**TASK INSTRUCTIONS**. Using the data below, gather each line that includes the word "computer".

Source records:
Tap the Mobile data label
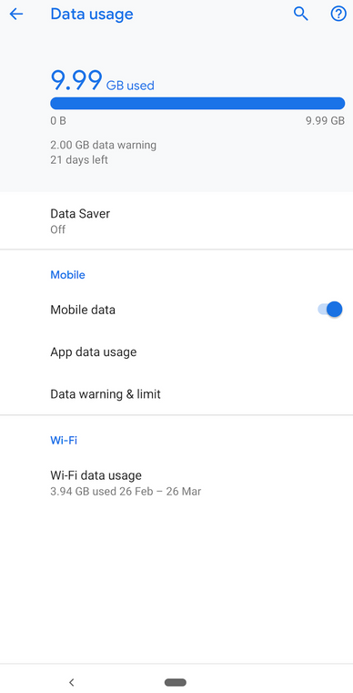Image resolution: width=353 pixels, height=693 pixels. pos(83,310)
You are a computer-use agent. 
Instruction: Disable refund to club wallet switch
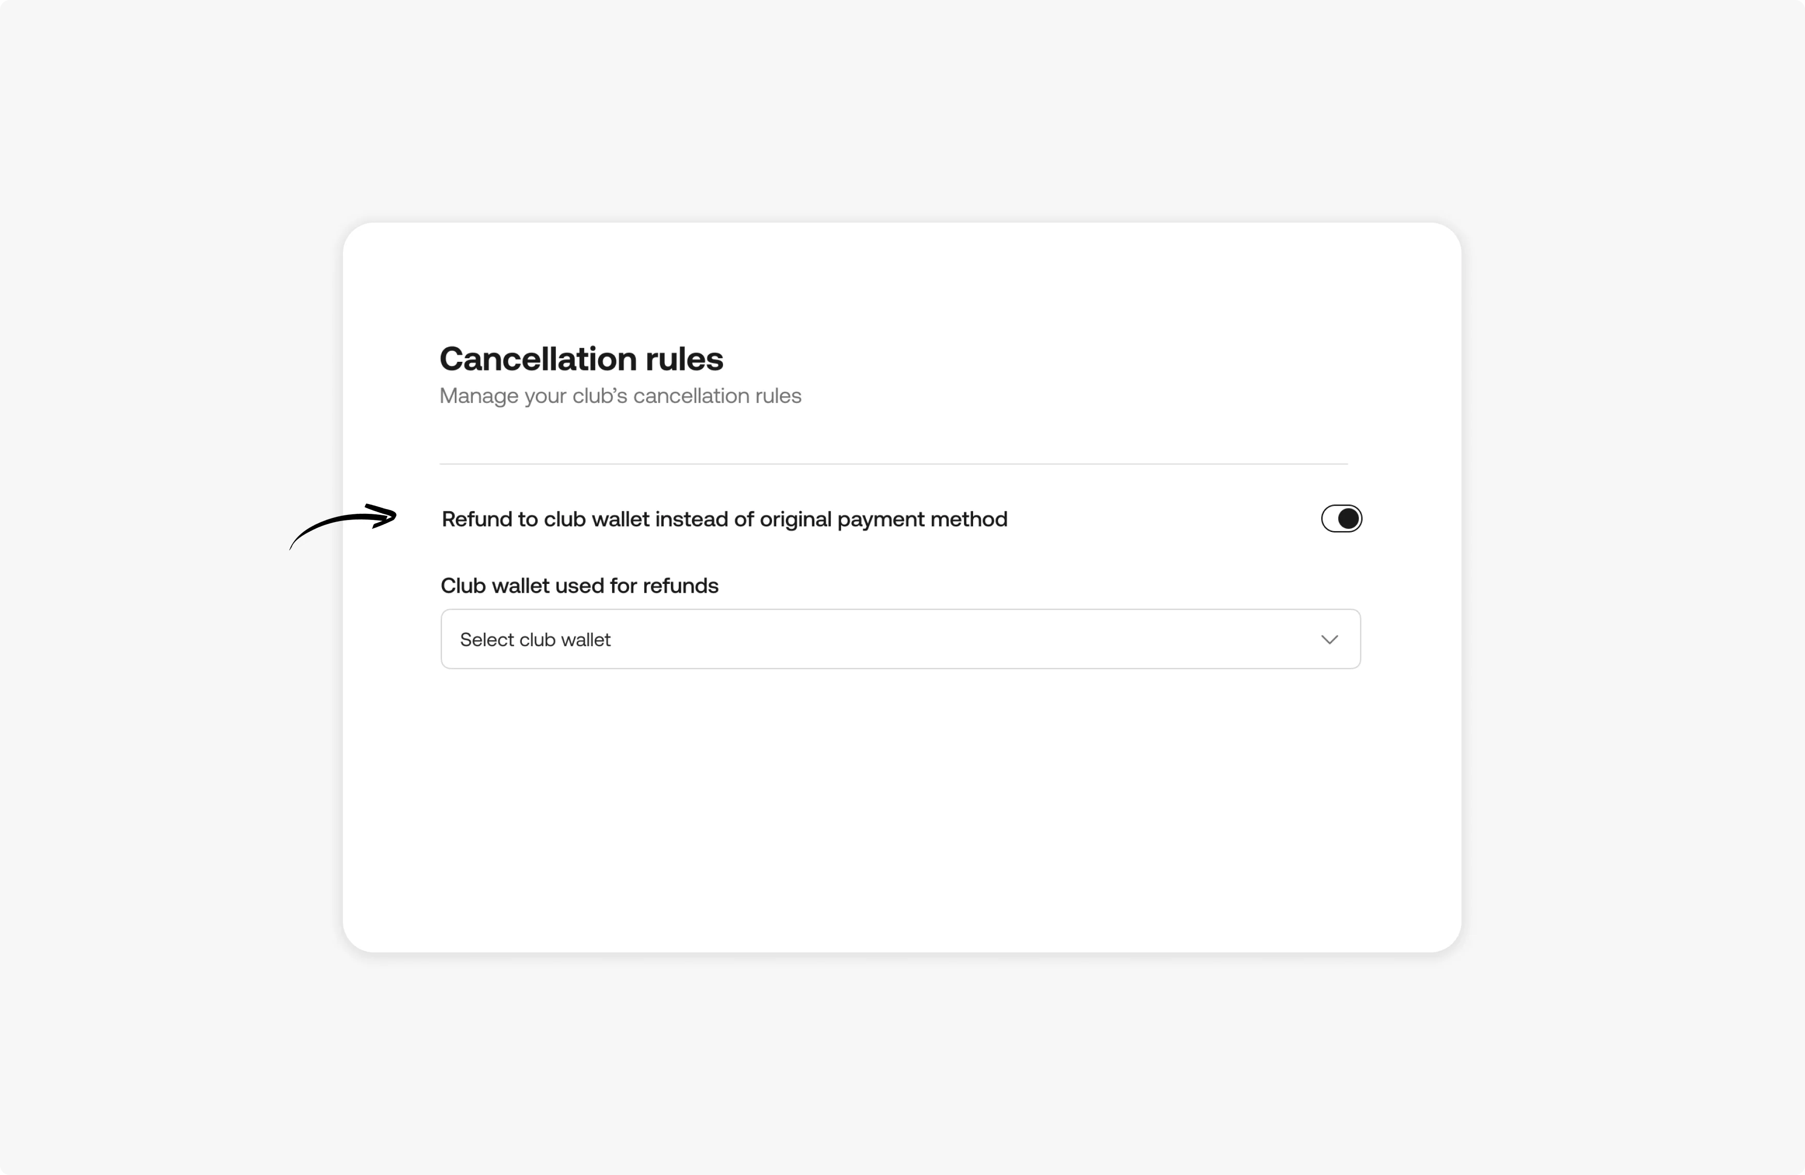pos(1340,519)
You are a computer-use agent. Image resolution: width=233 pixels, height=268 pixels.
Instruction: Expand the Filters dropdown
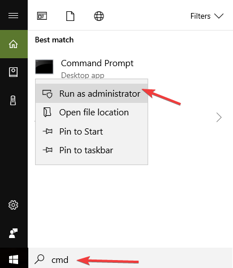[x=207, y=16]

--

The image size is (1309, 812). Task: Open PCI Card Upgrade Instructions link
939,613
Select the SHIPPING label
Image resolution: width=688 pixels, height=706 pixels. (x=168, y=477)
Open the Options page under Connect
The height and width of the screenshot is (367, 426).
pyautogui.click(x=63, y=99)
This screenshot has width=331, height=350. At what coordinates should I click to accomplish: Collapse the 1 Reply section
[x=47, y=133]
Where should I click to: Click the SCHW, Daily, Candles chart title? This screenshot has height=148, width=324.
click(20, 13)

**RESPONSE AREA**.
You are a computer-use agent. 
You are a computer-use agent. Image resolution: width=233 pixels, height=268 pixels.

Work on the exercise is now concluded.